* 所给文本 *
◇ ◇ ◇ ◇ ◇

您的位置：首页 > 其它

ubuntu 安装cuda9.0+cudnn7.1－与cuda8.0共存

2018-06-15 16:16 423 查看

为了使用tensorflow目标检测API的所有算法，所以打算升级一下CUDA版本以支持tf-gpu 1.5++，但原本项目都是基于tf-gpu 1.4 的（tf-gpu 1.5以下都只能使用CUDA_8.0），所以保留了cuda-8.0的情况下安装cuda-9.0。

系统信息：

byz@ubuntu:~$ nvidia-smi　－(在cuda-8时就已经安装好了的驱动，所以下面选择安装驱动时选No

首先：关闭X. light类型的桌面系统$　sudo /etc/init.d/lightdm stop

一、下载CUDA

点击下载，选择如图，最好不要使用deb方式，比较容易失败。

二、新建cuda_9文件夹，将一中下载的文件放进来

mkdir cuda_9

三、生成可执行文件

chmod 777 cuda_9.0.176_384.81_linux-run

四、执行安装

./cuda_9.0.176_384.81_linux-run

五、依次填写选项

----------------- Do you accept the previously read EULA? accept/decline/quit: accept Install NVIDIA Accelerated Graphics Driver for Linux-x86_64 384.81? (y)es/(n)o/(q)uit: n　　<--(不要装驱动 Install the CUDA 9.0 Toolkit? (y)es/(n)o/(q)uit: y Enter Toolkit Location [ default is /usr/local/cuda-9.0 ]: /usr/local/cuda-9.0 is not writable. Do you wish to run the installation with 'sudo'? (y)es/(n)o: y Please enter your password: Do you want to install a symbolic link at /usr/local/cuda? (y)es/(n)o/(q)uit: n　　<--(链接可在完成安装之后软cuda-9.0链接过来 Install the CUDA 9.0 Samples? (y)es/(n)o/(q)uit: y Enter CUDA Samples Location [ default is /home/byz ]: /home/byz/app/cuda_9 <--(刚才新建的文件夹 Installing the CUDA Toolkit in /usr/local/cuda-9.0 ... Installing the CUDA Samples in /home/byz/app/cuda_9 ... Copying samples to /home/byz/app/cuda_9/NVIDIA_CUDA-9.0_Samples now... Finished copying samples. =========== = Summary = =========== Driver: Not Selected Toolkit: Installed in /usr/local/cuda-9.0 Samples: Installed in /home/byz/app/cuda_9 Please make sure that - PATH includes /usr/local/cuda-9.0/bin - LD_LIBRARY_PATH includes /usr/local/cuda-9.0/lib64, or, add /usr/local/cuda-9.0/lib64 to /etc/ld.so.conf and run ldconfig as root To uninstall the CUDA Toolkit, run the uninstall script in /usr/local/cuda-9.0/bin Please see CUDA_Installation_Guide_Linux.pdf in /usr/local/cuda-9.0/doc/pdf for detailed information on setting up CUDA. ***WARNING: Incomplete installation! This installation did not install the CUDA Driver. A driver of version at least 384.00 is required for CUDA 9.0 functionality to work. To install the driver using this installer, run the following command, replacing <CudaInstaller> with the name of this run file: sudo <CudaInstaller>.run -silent -driver Logfile is /tmp/cuda_install_2684.log

六、修改配置文件

vim .bashrc

export PATH="/usr/local/cuda/bin:$PATH"

◇ ◇ ◇ ◇ ◇

* 任务要求 A *
在CUDA安装教程里，CUDA 9.0 Samples最终装到了哪个目录？
* 任务要求 B *
对照CUDA安装教程，逐条判断下列说法是否相符，回答“是”或“否”，并原样引用作为依据的语句：(i) 作者在安装cuda-9.0之前卸载了cuda-8.0；(ii) 作者认为下载时最好不要用deb方式；(iii) 安装时选择了在/usr/local/cuda创建符号链接。
* 任务要求 C *
请从CUDA安装教程的最后一行之后接着往下写。

* 源数据 *
◇ ◇ ◇ ◇ ◇

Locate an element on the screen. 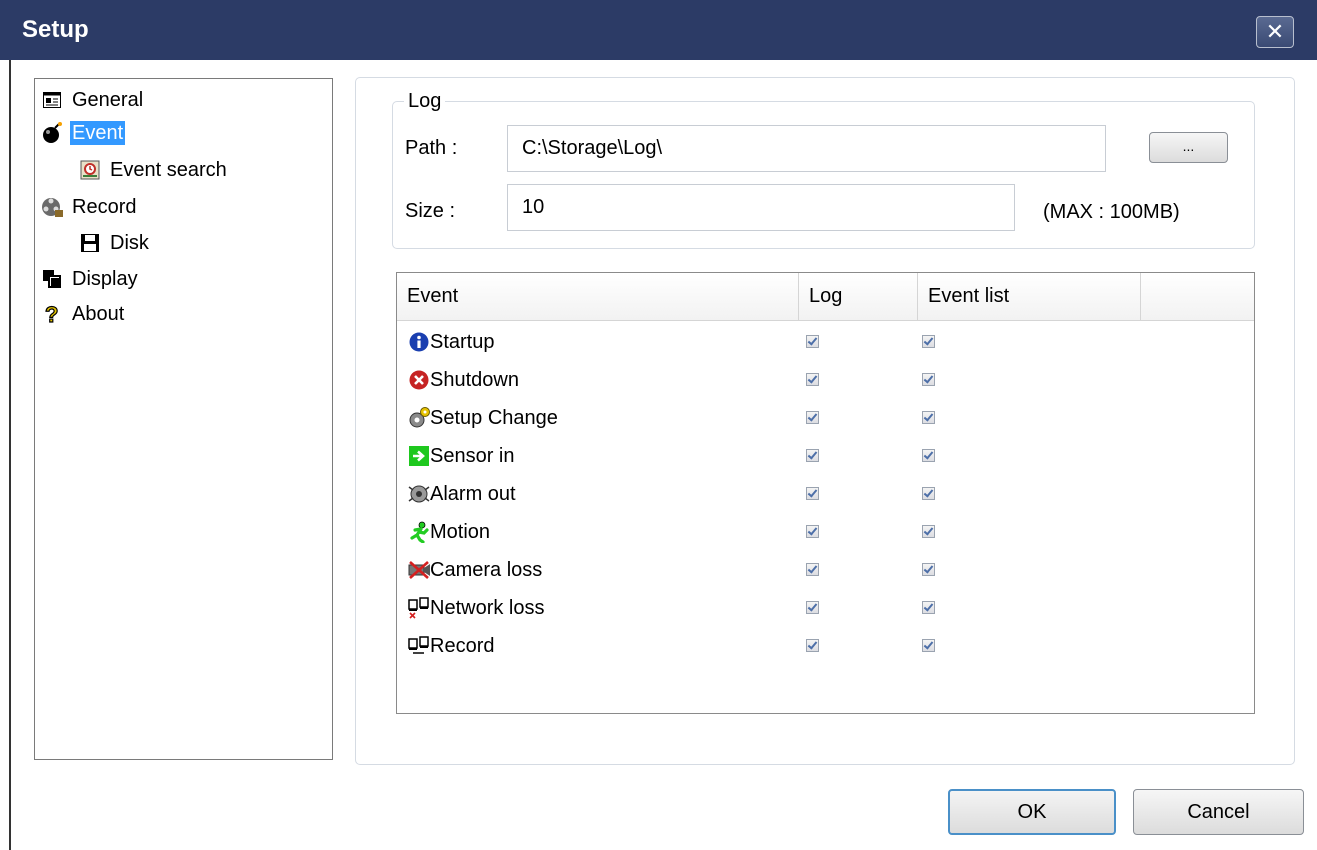  shutdown-icon is located at coordinates (419, 380).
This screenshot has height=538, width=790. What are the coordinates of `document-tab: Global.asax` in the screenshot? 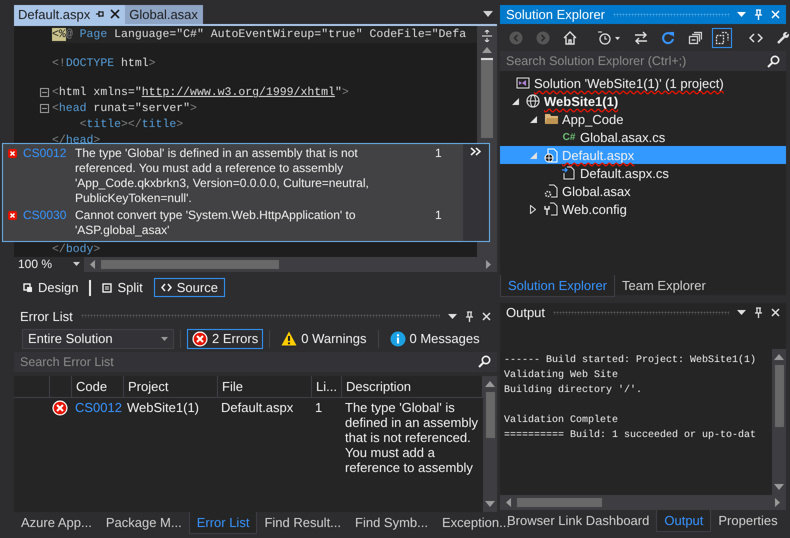 It's located at (164, 14).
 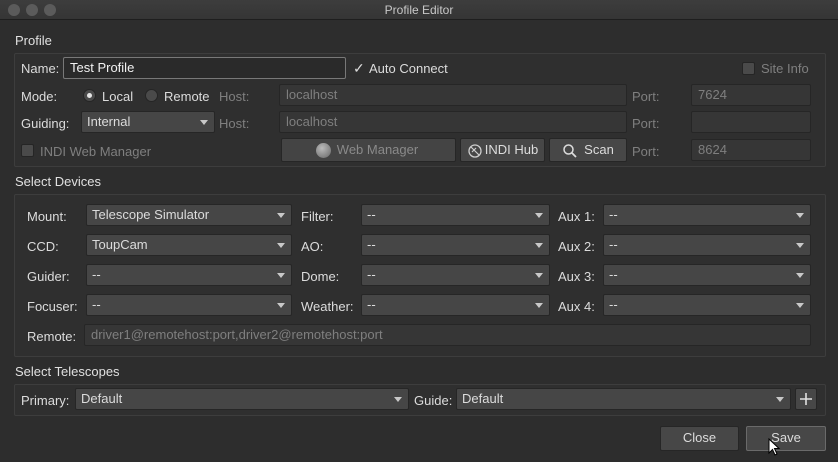 I want to click on aux2-select: --, so click(x=707, y=245).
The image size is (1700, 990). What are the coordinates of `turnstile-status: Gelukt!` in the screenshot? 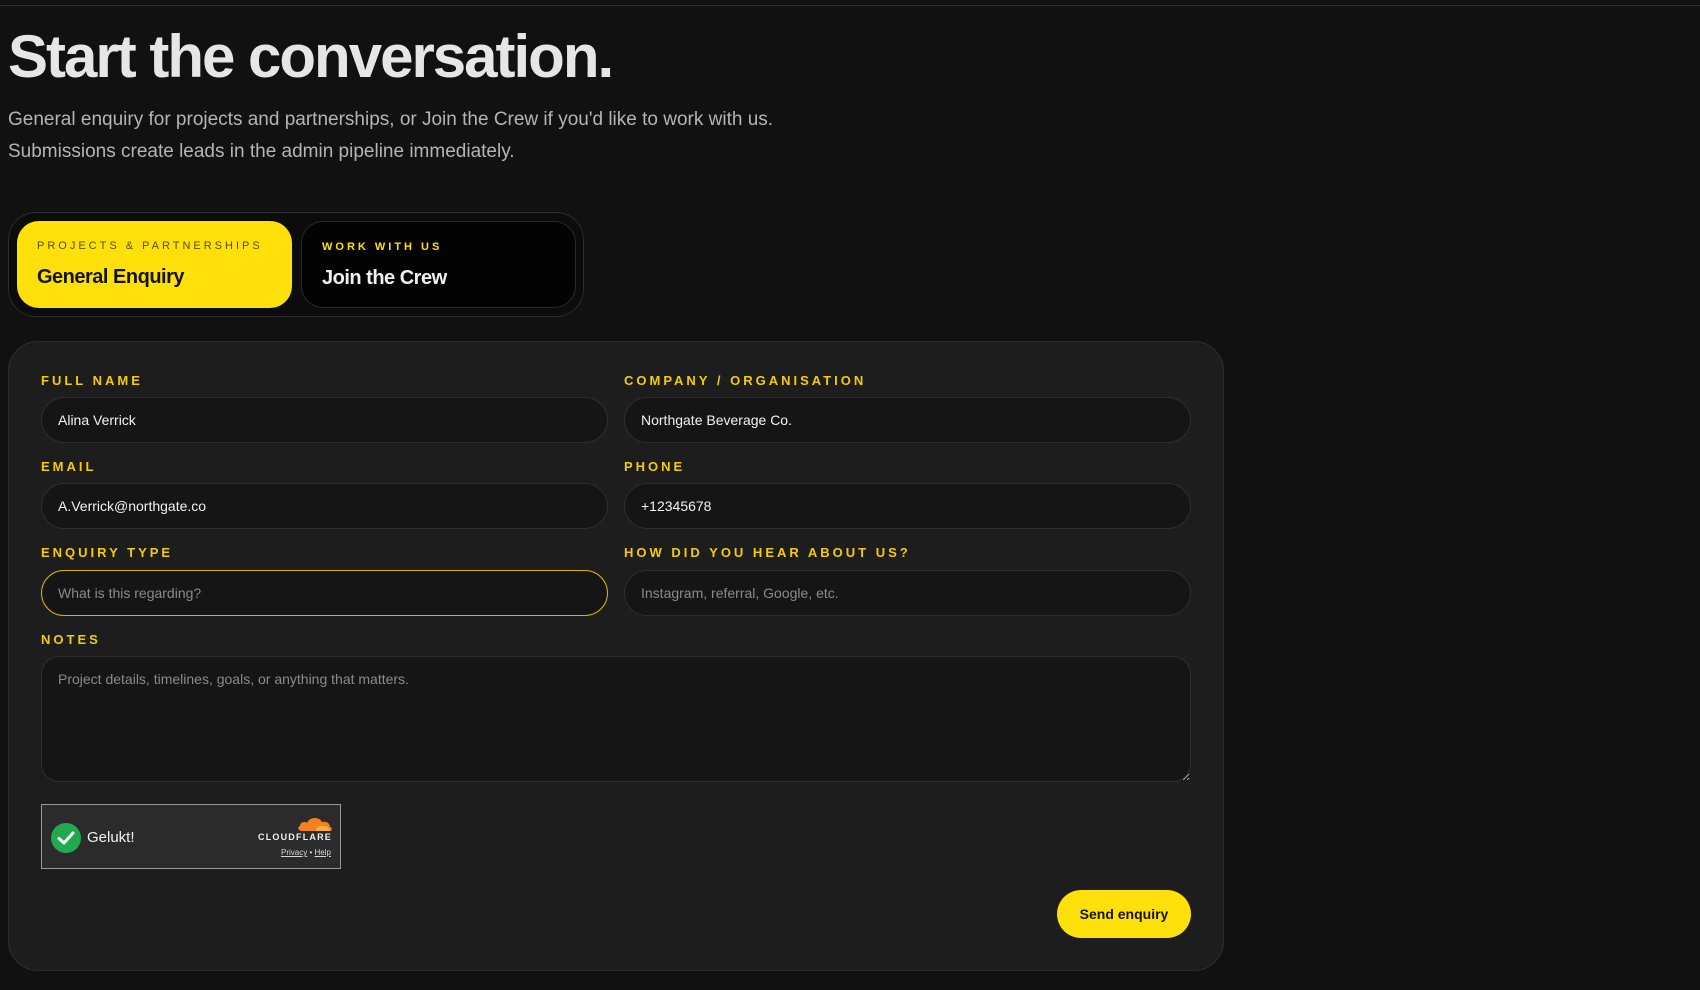 It's located at (111, 838).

◇ ◇ ◇ ◇ ◇

* 练习输出 A *
/home/byz/app/cuda_9

* 练习输出 B *
(i) 否。依据：“保留了cuda-8.0的情况下安装cuda-9.0”
(ii) 是。依据：“最好不要使用deb方式，比较容易失败”
(iii) 否。依据：“Do you want to install a symbolic link at /usr/local/cuda? (y)es/(n)o/(q)uit: n”

* 练习输出 C *
export LD_LIBRARY_PATH="/usr/local/cuda/lib64:$LD_LIBRARY_PATH"
export LIBRARY_PATH="/usr/local/cuda/lib64:$LIBRARY_PATH

source .bashrc

七、从cuda-8.0 切换到cuda-9.0

rm –rf /usr/local/cuda ln -s /usr/local/cuda-9.0 /usr/local/cuda (需要切换到8.0的话换汤不换药)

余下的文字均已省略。